In this way, they successfully sell this edition of the magazine and subtly encourage their audience to keep reading - they have told America's upper-class parents that they might be killing their children, and they have implied that writers at The Atlantic are grappling with the problem and will be issuing instructions as they find the answers. The Atlantic isn't the only publication that is doing this, but there is so little empathy here, and so many things that are only going to raise the anxiety of parents and make American parenting even more of a war between reality and a keeningly aggressive list of impossible expectations.

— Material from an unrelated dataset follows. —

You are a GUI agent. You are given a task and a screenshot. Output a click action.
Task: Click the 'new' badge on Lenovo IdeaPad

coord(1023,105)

I will be the first person to agree that Palo Alto culture needs to change, and that parents need to be part of that change. But parents are not the villain of the story - I have heard from a lot of parents that they really want to learn and they aren't finding resources. From my perspective, mental health is a problem for both children and adults who are present in the Palo Alto culture, and the resultant deaths have been traumatic for everyone. Suggesting that the parents are responsible for creating this culture is only going to increase their anxiety, it's not going to address the root causes.

Right now, I am understanding the mental health problems in Palo Alto as the result of identity threat: we often understand the true "Palo Altan" to be genius-like, successful, meritorious, and highly paid with an elite occupation. And I think that, if we want to solve that, we need to have community dialogue that reveals who we really are and what we really want for ourselves.